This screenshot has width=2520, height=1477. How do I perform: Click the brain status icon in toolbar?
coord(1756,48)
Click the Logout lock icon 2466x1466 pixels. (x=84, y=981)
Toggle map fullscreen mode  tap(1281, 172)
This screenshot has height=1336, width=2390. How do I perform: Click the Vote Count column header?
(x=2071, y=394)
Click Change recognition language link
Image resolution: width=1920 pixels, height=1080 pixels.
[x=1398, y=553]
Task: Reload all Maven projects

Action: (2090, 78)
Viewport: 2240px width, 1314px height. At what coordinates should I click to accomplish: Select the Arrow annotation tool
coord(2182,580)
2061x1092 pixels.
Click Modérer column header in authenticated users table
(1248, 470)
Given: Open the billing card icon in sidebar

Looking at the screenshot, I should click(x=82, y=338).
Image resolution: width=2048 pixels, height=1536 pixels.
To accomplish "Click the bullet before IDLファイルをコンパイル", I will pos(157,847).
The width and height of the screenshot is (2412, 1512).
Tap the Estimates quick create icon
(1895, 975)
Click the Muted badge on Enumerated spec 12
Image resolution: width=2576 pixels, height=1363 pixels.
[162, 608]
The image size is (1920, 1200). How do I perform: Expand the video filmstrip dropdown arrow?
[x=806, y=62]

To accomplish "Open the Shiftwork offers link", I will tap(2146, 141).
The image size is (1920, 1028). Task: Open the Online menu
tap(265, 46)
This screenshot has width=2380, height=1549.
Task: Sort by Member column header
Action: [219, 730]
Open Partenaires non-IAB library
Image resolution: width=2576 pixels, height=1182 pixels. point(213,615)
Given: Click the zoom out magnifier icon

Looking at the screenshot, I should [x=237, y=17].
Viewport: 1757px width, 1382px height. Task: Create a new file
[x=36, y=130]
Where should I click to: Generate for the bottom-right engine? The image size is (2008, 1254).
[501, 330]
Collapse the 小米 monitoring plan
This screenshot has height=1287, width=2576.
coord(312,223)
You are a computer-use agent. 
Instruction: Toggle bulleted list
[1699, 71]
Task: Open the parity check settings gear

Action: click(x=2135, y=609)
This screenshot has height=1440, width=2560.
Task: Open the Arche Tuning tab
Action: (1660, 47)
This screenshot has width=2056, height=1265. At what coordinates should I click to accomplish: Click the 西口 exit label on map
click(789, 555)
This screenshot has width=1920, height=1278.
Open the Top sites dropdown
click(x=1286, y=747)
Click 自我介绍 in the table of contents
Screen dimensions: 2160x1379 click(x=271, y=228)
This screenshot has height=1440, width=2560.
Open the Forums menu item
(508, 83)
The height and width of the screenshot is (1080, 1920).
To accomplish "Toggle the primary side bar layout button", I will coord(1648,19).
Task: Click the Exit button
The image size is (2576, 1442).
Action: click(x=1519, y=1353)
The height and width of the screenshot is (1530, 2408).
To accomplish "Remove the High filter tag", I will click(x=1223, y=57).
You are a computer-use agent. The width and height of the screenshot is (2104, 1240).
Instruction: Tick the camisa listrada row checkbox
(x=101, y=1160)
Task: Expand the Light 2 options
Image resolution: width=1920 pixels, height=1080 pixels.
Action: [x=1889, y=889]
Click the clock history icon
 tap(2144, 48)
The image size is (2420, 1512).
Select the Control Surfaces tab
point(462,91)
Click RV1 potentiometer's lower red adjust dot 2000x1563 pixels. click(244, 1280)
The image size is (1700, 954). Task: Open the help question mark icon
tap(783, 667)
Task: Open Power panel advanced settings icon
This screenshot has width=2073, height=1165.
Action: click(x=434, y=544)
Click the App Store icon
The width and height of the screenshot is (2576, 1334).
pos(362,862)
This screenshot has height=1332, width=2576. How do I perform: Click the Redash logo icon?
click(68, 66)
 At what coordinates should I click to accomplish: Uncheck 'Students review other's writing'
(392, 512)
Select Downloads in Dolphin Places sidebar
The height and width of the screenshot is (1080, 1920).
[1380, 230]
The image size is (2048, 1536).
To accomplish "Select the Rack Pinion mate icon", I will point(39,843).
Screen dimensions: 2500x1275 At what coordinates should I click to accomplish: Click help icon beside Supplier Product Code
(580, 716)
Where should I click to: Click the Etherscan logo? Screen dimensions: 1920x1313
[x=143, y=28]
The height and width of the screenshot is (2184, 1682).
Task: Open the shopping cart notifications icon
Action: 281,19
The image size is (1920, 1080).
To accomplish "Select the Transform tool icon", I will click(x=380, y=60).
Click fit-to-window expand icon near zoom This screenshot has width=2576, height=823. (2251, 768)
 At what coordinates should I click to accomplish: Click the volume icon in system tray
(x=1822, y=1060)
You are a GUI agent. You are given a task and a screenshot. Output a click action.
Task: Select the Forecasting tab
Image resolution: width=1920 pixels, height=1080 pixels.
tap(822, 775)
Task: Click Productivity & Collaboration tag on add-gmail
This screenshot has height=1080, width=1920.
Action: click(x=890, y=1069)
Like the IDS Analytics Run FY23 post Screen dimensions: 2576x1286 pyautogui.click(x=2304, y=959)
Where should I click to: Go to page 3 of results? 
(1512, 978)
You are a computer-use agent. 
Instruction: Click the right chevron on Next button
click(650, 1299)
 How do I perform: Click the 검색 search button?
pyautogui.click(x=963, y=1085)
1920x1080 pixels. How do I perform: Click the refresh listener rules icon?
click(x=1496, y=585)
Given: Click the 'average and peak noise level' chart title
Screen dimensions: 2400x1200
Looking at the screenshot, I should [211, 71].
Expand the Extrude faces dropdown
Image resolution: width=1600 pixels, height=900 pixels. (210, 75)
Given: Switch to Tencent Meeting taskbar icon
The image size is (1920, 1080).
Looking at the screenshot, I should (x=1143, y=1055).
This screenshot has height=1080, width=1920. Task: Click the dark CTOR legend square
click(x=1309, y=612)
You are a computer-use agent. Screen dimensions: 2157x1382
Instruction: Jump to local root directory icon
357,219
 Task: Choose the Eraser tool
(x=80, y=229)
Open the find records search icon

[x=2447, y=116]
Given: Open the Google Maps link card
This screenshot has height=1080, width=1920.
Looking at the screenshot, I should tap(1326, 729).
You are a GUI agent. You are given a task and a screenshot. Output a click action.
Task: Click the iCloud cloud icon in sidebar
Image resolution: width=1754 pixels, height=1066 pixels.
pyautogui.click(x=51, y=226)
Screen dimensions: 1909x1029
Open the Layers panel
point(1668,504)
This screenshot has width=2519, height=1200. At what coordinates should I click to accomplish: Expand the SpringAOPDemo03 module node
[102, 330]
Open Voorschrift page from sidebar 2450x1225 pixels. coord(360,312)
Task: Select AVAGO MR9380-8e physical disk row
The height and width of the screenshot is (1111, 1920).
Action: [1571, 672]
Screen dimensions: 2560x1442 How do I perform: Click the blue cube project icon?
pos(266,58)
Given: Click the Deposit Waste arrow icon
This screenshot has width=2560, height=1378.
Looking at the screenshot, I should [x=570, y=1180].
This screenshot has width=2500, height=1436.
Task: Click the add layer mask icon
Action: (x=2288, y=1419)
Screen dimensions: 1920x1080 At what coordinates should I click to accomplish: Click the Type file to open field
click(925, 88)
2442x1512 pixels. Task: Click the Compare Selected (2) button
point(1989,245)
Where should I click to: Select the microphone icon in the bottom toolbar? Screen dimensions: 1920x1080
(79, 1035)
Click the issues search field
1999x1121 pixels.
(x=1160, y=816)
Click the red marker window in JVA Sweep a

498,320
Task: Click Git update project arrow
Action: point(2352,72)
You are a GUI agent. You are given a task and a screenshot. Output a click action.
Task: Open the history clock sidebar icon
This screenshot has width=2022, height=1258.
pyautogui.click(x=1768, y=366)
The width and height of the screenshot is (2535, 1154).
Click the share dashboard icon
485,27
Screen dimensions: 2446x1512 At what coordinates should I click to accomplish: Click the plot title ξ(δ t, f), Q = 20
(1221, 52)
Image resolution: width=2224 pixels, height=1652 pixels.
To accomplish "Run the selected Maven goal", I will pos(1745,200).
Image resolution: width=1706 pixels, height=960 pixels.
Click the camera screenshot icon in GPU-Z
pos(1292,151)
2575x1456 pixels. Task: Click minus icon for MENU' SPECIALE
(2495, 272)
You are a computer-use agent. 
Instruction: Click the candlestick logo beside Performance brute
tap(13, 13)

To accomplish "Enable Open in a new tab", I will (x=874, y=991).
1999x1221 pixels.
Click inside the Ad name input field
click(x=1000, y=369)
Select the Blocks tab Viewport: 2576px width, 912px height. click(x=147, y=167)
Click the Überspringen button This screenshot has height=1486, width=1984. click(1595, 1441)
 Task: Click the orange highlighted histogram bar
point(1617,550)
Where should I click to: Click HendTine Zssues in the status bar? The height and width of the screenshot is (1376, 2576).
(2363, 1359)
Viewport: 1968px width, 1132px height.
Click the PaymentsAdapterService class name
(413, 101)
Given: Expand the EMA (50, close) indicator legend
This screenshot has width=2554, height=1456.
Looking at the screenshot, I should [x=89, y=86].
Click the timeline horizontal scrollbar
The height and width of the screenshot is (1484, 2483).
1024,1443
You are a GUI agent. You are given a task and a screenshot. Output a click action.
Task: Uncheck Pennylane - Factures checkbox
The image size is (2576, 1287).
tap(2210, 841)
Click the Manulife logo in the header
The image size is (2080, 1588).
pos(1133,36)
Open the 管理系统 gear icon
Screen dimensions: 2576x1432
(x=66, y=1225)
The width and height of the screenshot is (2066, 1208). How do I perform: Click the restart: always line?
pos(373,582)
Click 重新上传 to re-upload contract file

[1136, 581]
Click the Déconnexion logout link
..............................
*Work to complete:*
Quote the data above from the line containing "The height and width of the screenshot is (1530, 2408)." to the line containing "Click fit-to-window expand", inclusive, and stop.

*Response area:*
The height and width of the screenshot is (1530, 2408).
To accomplish "Remove the High filter tag", I will click(x=1223, y=57).
You are a computer-use agent. The width and height of the screenshot is (2104, 1240).
Instruction: Tick the camisa listrada row checkbox
(x=101, y=1160)
Task: Expand the Light 2 options
Image resolution: width=1920 pixels, height=1080 pixels.
Action: [x=1889, y=889]
Click the clock history icon
 tap(2144, 48)
The image size is (2420, 1512).
Select the Control Surfaces tab
point(462,91)
Click RV1 potentiometer's lower red adjust dot 2000x1563 pixels. click(244, 1280)
The image size is (1700, 954). Task: Open the help question mark icon
tap(783, 667)
Task: Open Power panel advanced settings icon
This screenshot has width=2073, height=1165.
Action: click(x=434, y=544)
Click the App Store icon
The width and height of the screenshot is (2576, 1334).
pos(362,862)
This screenshot has height=1332, width=2576. How do I perform: Click the Redash logo icon?
click(68, 66)
 At what coordinates should I click to accomplish: Uncheck 'Students review other's writing'
(392, 512)
Select Downloads in Dolphin Places sidebar
The height and width of the screenshot is (1080, 1920).
[1380, 230]
The image size is (2048, 1536).
To accomplish "Select the Rack Pinion mate icon", I will point(39,843).
Screen dimensions: 2500x1275 At what coordinates should I click to accomplish: Click help icon beside Supplier Product Code
(580, 716)
Where should I click to: Click the Etherscan logo? Screen dimensions: 1920x1313
[x=143, y=28]
The height and width of the screenshot is (2184, 1682).
Task: Open the shopping cart notifications icon
Action: 281,19
The image size is (1920, 1080).
To accomplish "Select the Transform tool icon", I will click(x=380, y=60).
Click fit-to-window expand icon near zoom This screenshot has width=2576, height=823. (2251, 768)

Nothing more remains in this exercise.